"Whether or not Boyle's film wins an Oscar or two is immaterial," Ms. De wrote, unabashedly admitting she had watched the film on a pirated CD. "It should be made compulsory viewing for anybody who wants to understand the shocking, ghastly subtext that deals with the 'other' Mumbai – the one that feeds on abject poverty and paradoxically enough, also on the soaring hope that this same poverty breeds success."
Many observers draw parallels of the film with "Salaam Bombay," a 1998 film by internationally acclaimed filmmaker Mira Nair, which encapsulated the despair and desperation of Mumbai's street kids. Eventually, Ms. Nair set up the "Salaam Bombay Foundation," a charity dedicated to them. Her moving portrayal of street kids helped generate awareness and funds to improve their plight.

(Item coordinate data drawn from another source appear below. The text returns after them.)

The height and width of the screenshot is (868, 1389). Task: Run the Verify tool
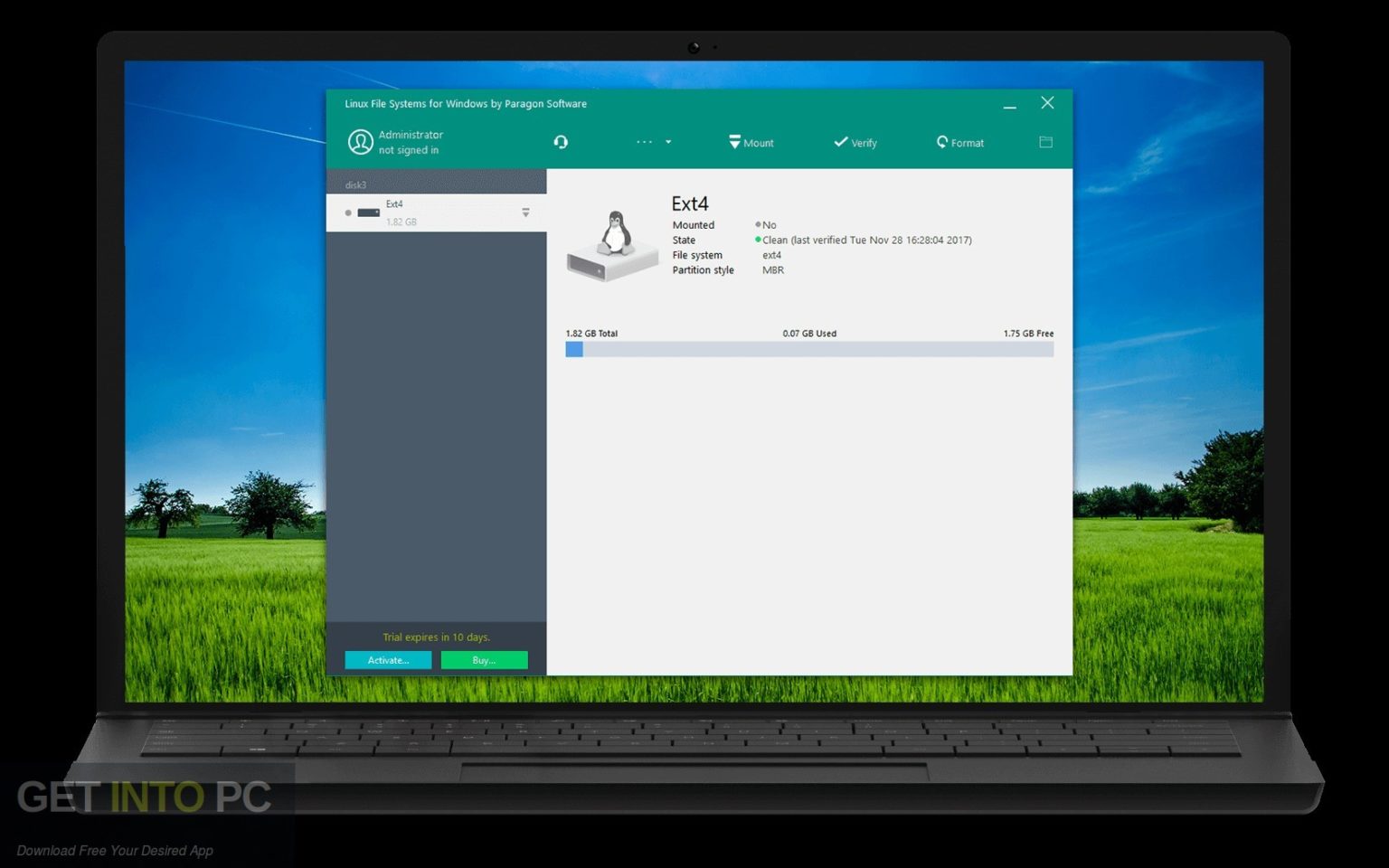pos(855,142)
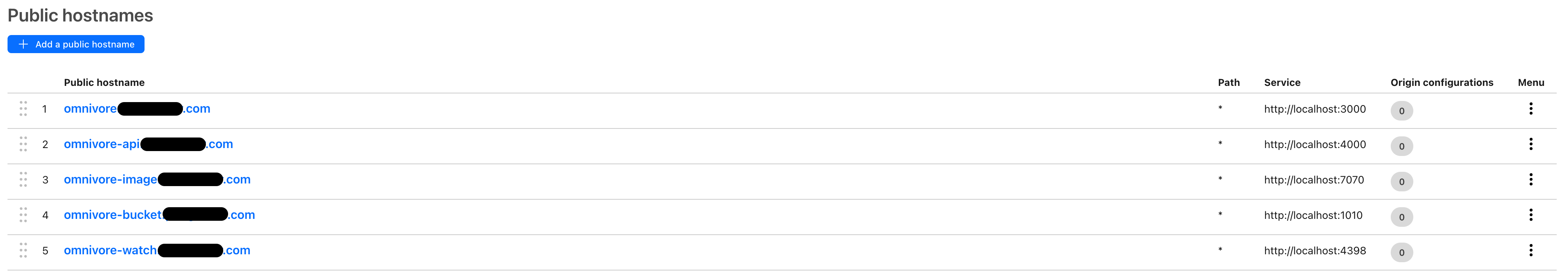
Task: Click drag handle icon for row 5
Action: (23, 251)
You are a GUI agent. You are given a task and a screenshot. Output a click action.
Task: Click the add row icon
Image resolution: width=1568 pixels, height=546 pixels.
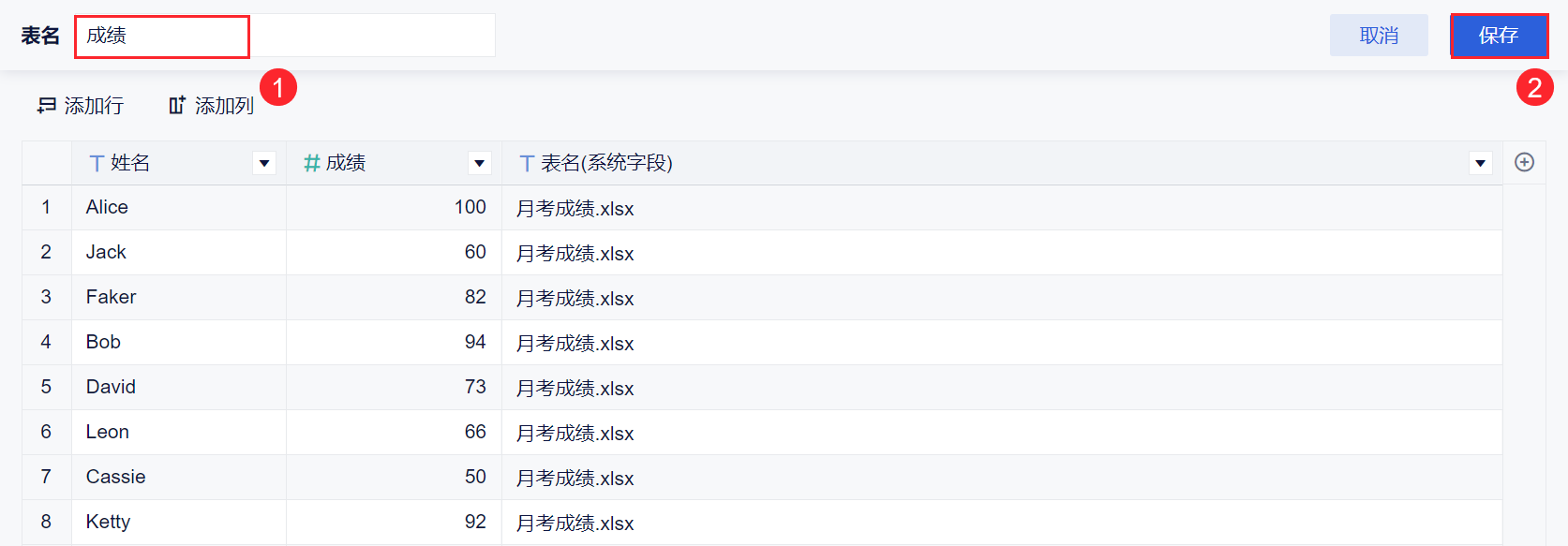click(46, 106)
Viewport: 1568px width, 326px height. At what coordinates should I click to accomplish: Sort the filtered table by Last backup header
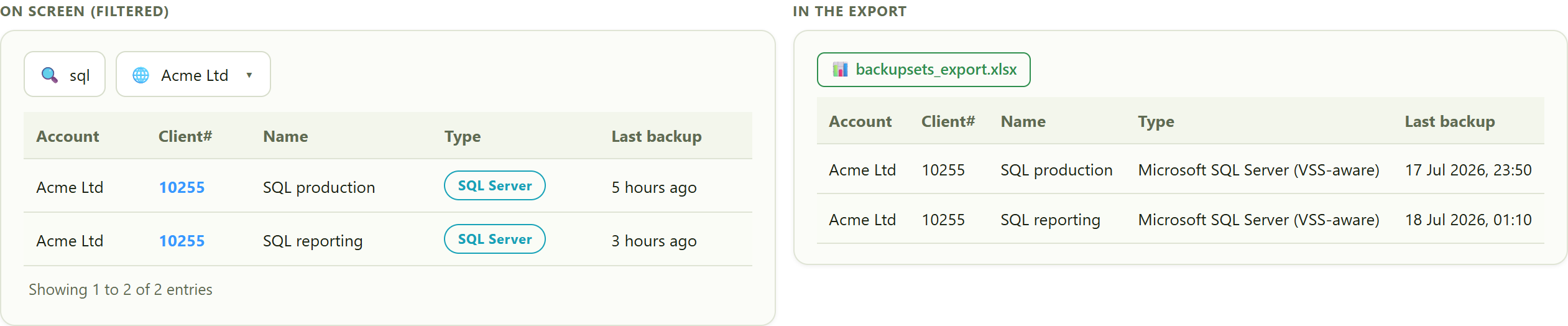657,136
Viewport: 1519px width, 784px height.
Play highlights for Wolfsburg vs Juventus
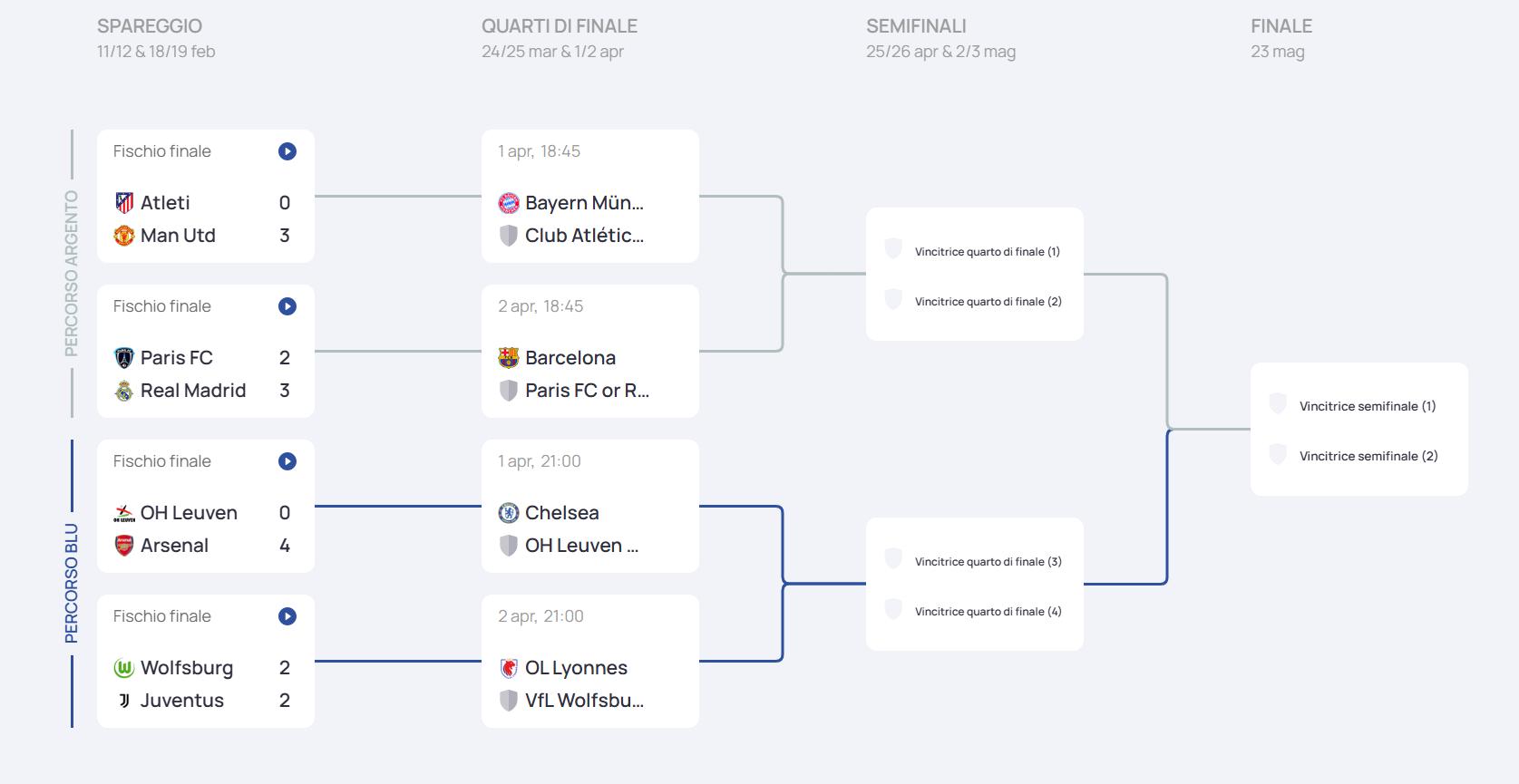(287, 616)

Some social workers and nongovernmental organizations hope that "Slumdog Millionaire" will do similar good for slum dwellers.
More than 60 percent of Mumbai's citizens are known to reside in slums. The most visible of them is Dharavi, a labyrinth that is home to more than 1 million people. A majority of them are migrants, and all of them – 17,000 stuffed into each acre – are scrambling for space in a sea of weathered iron shacks and mildewed tenements.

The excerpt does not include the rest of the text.